During his first show on the Bay, Elton wore what Reid thought were “pretty outrageous clothes: jumpsuits with the zips up in back, bib overalls and star-spangled T-shirts, and I thought, ‘What is this guy?’…He was something I hadn’t seen before. Or since, really. He is just a one-off.”
The show went down well, The San Francisco Chronicle concurring with their fellow critics down the coast as they noted that “[Elton] had hardly opened his mouth when it was apparent that he is going to be a very, very big star.”
After the performance, Elton and the Scotsman headed back to Reid’s room at the Japanese-style Miyako Hotel, where they became lovers.
“I was basking in my glory,” the pianist later admitted. “I suddenly thought, ‘To hell with it, here goes.’”
Days after his San Francisco stand, Uni Records released a full-page ad in all the major music trade magazines featuring the cover of the Elton John album, along with the headline: Is New York As Hip As California? With true early-‘70s hyperbole, the ad copy went on to ask: “Who is Elton John? Who are you? Some of the answers to these questions are contained in Elton John’s songs. Some are contained in your head.”
The advertisement-cum-philosophical-treatise was timed to appear in conjunction with Elton’s performance at a private midafternoon press luncheon showcase at the Playboy Club in Manhattan. Journalists sat shoulder-to-shoulder with representatives from The Tonight Show, The Ed Sullivan Show and The David Frost Show, who took detailed notes on each act, grading them as to their suitability as future television bookings.
Elton was scheduled third on the three-act bill, behind McKendree Spring and Ken Lyons. By the time he took to the stage, lunch was well over with and nearly two-thirds of the audience had left, leaving the Brit to
play to a plethora of empty seats.
“He didn’t have his heart in it,” Russ Regan said. “He didn’t do well. He was very upset about everyone having left. What they did wasn’t good, putting us on so late. We were all pissed off.”

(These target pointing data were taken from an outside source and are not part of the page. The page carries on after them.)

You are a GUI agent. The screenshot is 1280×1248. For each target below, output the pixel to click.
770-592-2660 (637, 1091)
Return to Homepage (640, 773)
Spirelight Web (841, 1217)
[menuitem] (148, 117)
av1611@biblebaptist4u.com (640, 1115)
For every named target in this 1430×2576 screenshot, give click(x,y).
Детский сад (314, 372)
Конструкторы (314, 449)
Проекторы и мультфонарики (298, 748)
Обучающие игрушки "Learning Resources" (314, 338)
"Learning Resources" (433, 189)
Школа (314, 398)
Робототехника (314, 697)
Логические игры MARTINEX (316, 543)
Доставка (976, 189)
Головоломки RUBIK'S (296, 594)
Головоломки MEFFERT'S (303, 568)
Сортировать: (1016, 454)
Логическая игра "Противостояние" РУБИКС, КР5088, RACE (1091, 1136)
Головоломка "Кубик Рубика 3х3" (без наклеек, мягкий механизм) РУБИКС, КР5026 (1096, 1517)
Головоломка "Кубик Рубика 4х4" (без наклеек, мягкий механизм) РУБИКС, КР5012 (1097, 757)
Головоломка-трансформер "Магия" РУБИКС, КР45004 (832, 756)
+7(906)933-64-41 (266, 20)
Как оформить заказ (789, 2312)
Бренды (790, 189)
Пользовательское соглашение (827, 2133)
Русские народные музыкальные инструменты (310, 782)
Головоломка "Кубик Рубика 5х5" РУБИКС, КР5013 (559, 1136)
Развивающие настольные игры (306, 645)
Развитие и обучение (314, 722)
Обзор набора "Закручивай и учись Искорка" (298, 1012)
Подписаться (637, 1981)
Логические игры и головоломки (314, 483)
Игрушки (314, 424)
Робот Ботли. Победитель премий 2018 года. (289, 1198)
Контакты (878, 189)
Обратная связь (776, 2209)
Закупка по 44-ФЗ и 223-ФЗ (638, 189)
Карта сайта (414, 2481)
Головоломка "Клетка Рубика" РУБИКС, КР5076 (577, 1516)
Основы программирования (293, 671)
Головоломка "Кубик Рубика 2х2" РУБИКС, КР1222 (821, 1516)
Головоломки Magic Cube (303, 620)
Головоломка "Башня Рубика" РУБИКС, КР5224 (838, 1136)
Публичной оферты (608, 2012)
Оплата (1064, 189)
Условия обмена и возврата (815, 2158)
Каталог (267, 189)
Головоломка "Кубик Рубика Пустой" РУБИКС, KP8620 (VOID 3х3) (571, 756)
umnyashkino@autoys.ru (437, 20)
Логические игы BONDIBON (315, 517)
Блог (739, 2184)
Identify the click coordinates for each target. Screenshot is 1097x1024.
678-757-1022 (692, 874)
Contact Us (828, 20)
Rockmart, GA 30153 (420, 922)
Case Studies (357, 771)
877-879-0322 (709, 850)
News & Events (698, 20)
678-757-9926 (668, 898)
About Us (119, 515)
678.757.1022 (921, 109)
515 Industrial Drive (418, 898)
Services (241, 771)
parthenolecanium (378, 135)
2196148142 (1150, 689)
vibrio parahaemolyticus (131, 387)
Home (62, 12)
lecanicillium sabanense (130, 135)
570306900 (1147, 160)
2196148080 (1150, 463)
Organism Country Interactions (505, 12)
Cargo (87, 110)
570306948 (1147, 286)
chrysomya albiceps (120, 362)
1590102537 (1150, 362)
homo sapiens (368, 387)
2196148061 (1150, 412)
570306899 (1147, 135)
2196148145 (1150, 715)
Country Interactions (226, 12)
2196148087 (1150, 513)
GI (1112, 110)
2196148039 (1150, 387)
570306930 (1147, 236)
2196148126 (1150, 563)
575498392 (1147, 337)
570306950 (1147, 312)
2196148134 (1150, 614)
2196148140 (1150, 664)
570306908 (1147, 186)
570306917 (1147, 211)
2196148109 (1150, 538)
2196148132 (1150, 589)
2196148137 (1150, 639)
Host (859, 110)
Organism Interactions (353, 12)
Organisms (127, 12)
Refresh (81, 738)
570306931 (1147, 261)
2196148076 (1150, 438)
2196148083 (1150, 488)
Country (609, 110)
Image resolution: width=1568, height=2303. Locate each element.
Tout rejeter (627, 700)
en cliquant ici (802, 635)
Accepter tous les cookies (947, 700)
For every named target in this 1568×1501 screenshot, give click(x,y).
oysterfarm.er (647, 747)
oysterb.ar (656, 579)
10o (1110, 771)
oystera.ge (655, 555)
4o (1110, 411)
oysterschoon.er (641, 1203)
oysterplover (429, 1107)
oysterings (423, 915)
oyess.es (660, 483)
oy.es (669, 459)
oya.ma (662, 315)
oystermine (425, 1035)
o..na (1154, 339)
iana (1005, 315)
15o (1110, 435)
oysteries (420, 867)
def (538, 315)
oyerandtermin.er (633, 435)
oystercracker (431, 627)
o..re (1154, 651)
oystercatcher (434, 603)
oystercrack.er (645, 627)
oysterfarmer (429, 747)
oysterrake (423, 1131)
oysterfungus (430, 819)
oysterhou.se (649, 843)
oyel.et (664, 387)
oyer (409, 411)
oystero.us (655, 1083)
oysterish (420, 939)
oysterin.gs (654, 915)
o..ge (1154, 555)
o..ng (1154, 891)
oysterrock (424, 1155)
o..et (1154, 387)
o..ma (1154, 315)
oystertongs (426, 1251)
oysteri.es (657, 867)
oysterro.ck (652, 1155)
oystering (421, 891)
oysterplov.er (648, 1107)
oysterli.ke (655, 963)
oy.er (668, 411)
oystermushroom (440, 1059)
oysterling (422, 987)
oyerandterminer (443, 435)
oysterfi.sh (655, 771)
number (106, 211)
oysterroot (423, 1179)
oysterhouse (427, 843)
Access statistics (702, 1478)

As Eric Van Lustbader reported in Record World, by the end of his brief set, Elton “was beside himself, tears of rage in his eyes.”
Elton stormed out of the Playboy Club, Bernie tagging along quietly behind. After a conciliatory meal at the Carnegie Deli, Elton’s mood lightened enough that he decided that he and Bernie should pay a visit to the Apollo Theater in Harlem. “It was dangerous for people to go up into Harlem, but Bernie and I wanted to go,” he said. “Being white guys from England, it took us quite a few taxi drivers before we found one to take us up there. I just wanted to stand outside that theater and look at it, and think of all the great music that had come out of it.”
Elton and Bernie spent the night at Lowe’s Midtown Hotel on Eighth Avenue, in the urine-soaked shadows of Times Square. The Englishmen were unilaterally unimpressed with the city. “It really smells, the whole city seems to have gone off,” the pianist said. “Everybody who lives there keeps apologizing for it. New Yorkers get really upset about what’s happening to the city, but they say it just gets worse and worse.”
Just past three a.m., the songwriting duo were awakened by a gun battle out in the street. They watched incredulously as a policeman shot a vandal dead before their eyes. Inspired by the incident, Bernie grabbed his notepad and began scribbling down a new lyric: “Mona Lisas and Mad Hatters,” a cynical response to Ben E. King’s “Spanish Harlem.”
“When I first saw New York, it terrified the crap out of me,” he admitted. “It actually scared me.”
Elton’s final gigs on his maiden trip to the United States were two nights at Philadelphia’s Electric Factory, on September 11 and 12. Uni/MCA was concerned how the shows would be received, for despite Elton’s recent West Coast triumphs, his eponymous album was yet to see any kind of spike in sales.